To be fair, the Hashi folks make this clear on their documentation, but I didn't think I'd need to read the docs for running an install! I logged this issue for them to update the logging so that others who make the same assumption don't waste hours before realizing that the Action installs a wrapper by default.

So at this point, while I was trying hard to love Actions, it just wasn't looking good.

The Workaround

Note: Workflow code is here for my infra end to end and here for my app end to end.

The first thing to do was to split the infrastructure Actions from the code deployment Actions. This made the workflows more aligned to a single responsibility. Since approvals are still on the environments, I still don't have a good way to separate infra approvals from code deployment approvals. I could create two environment objects in Actions that are conceptually the same environment, but that can get hard to manage if I have secrets (which are defined on the environment). Having two environments with the same settings means I have to duplicate all the settings.

Secrets and Approvals on Environments

I need to reference DEV for both the plan and approve jobs so that I can authenticate to the Azure subscription. Ideally, plan would run without requiring an approval and then I can review the output of the plan before I run apply. However, since I need to reference the environment in both jobs, I have to approve both jobs. Azure Pipelines suffers a similar limitation.

I ended up with three environments: DEV, PROD-PLAN and PROD. I have defined the AZURE_CREDENTIALS secret for PROD at the repository level. That way, when any job refers to ${{ secrets.AZURE_CREDENTIALS }} by default it will get the credentials for PROD. For jobs running in DEV, I explicitly reference the DEV environment using the environment attribute. That way I can get the credentials for DEV.

Why did I default to PROD and not to DEV? The only reason was to avoid having to approve the plan job for PROD. What happens now is that I have an approval on the environment prod but I don't reference that for the prod-plan job. Instead I reference PROD-PLAN just so that I know this is a deployment job - but there is no approval on this environment. The value for ${{ secrets.AZURE_CREDENTIALS }} is the PROD value, so the terraform plan goes ahead and performs a plan against PROD. The next job, prod-apply explicitly references PROD and so waits for the approval.

For DEV I don't have approvals, so plan and apply, though both referencing DEV so that they get the DEV credentials, do not wait for approvals.

Of course, if I had a UAT environment, I'd have to choose to split it or just live with having to approve plan and apply jobs.

In fact, I don't really need the PROD-PLAN environment at all in this case - there are no secrets for this faux environment and no approvals. But if infra folks did require an approval before running a plan I can just update the environment.

Manual Triggers

You can create a manual trigger for a workflow - but there are some gotchas. Firstly, you have to specify a workflow_dispatch on event - even if it's empty like so:

on:
  workflow_dispatch:  # manual trigger
  push:
    branches:
    - main
    - actions  

The empty workflow_dispatch: looks a bit odd, but that is the correct syntax.
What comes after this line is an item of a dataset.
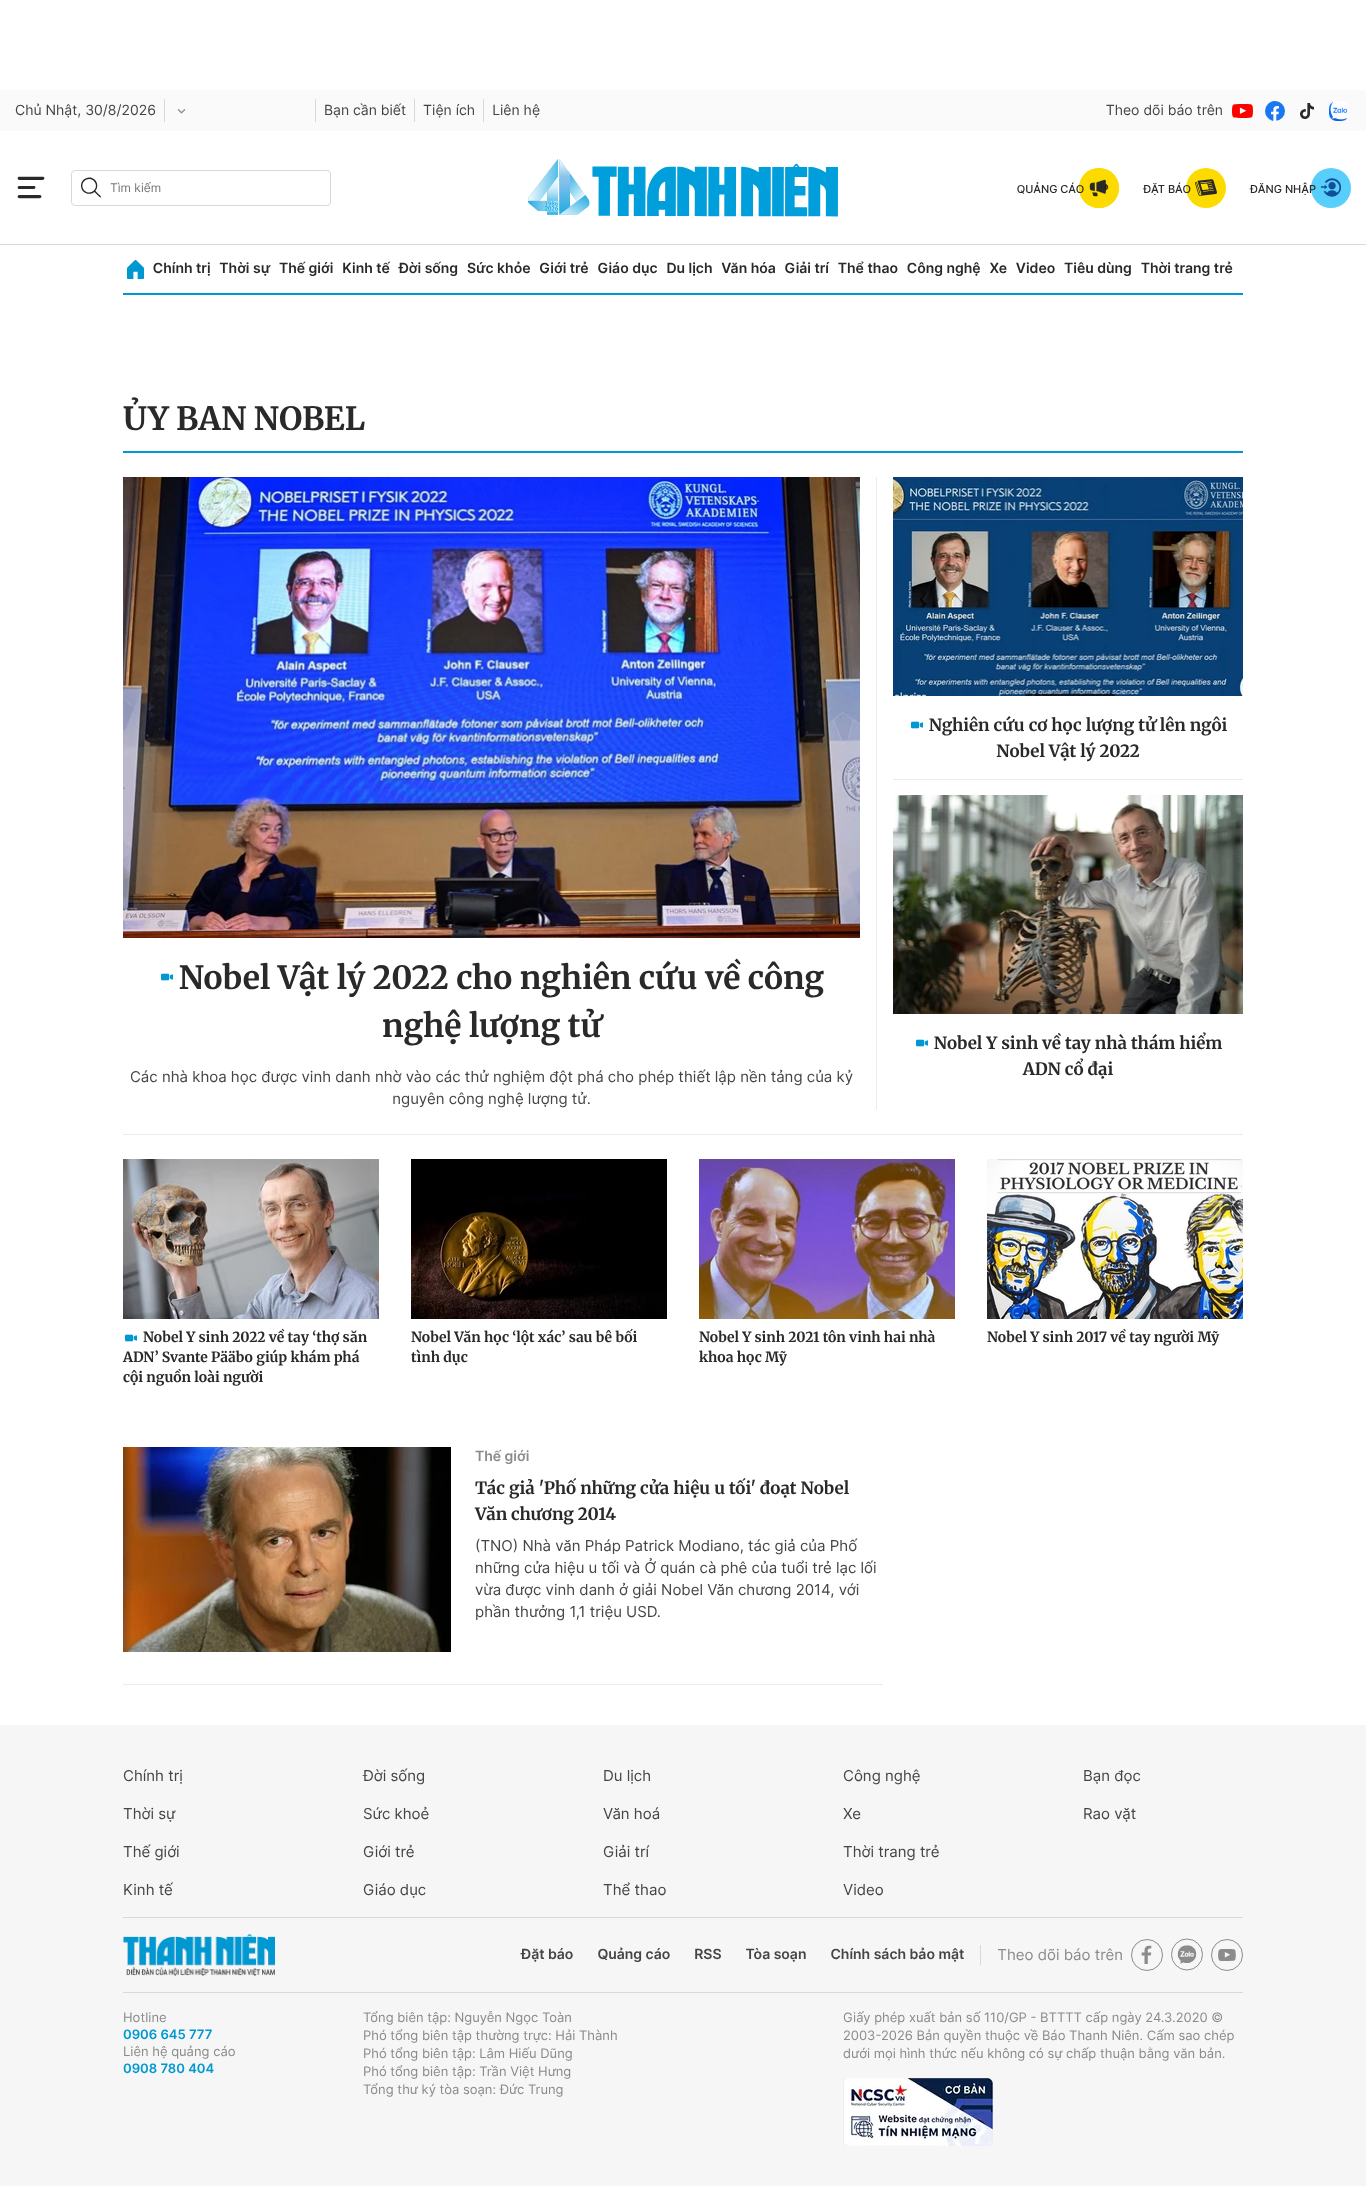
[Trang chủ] (135, 269)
And the "Run Workflow" button won't appear for that workflow, even if it has the workflow_dispatch trigger, unless that workflow is in the default (main or master or whatever you've set your default branch to) branch.

Disappearing History - Sort of

Another issue with the UI is the tree of workflows to the left of the run history UI:

Tree listing all workflows in the main branch of the repo

I initially had a workflow called End to End. When I split it into two files for App Deploy End to End and Infra Deploy End to End, the node in the tree for End to End disappeared. The runs are still in the list (the 210 results you can see in the screenshot) but I can't filter by that workflow. I'm guessing that the tree on the left is built from current workflows in the .github folder in the main branch - so if you delete or rename a workflow, you'll lose the node on the left.

Pesky Environment URL

Let's have a look at the url attribute of the environment in an app deployment workflow job:

prod_deploy:
  needs: prod_deploy_canary
  runs-on: ubuntu-latest
  environment:
    name: PROD
    url: ${{ steps.slot_swap.outputs.url }}

This will set the URL of the job in the UI accordingly so that users can easily link to the environment - as long as it's a valid URL. The URL has to start with http:// or https:// otherwise it won't show anything. This foxed me for a while - since some az cli commands just output the URL without the protocol, like somesite.azurewebsites.net. Remember to prepend http:// or they won't show.

Another quirk is that the URL updates for all jobs referencing the environment. In my scenario, I have two jobs for the PROD environment: a canary deployment that deploys to a staging slot and a "full" deployment that performs a slot swap. For the canary job, the URL is http://my-site-staging.azurewebsites.net while for the "full" deployment the URL is http://my-site.azurewebsites.net. But both are targeting the PROD environment. Here is what the workflow looks like after the canary job:

Workflow after the Canary job

However, after the prod_deploy job, the URL is updated for PROD which both jobs reference, and the UI ends up dropping the canary URL:

Canary URL is gone

I'm not sure why Actions does this - perhaps both environments should show the final value? It's strange that the value is wiped.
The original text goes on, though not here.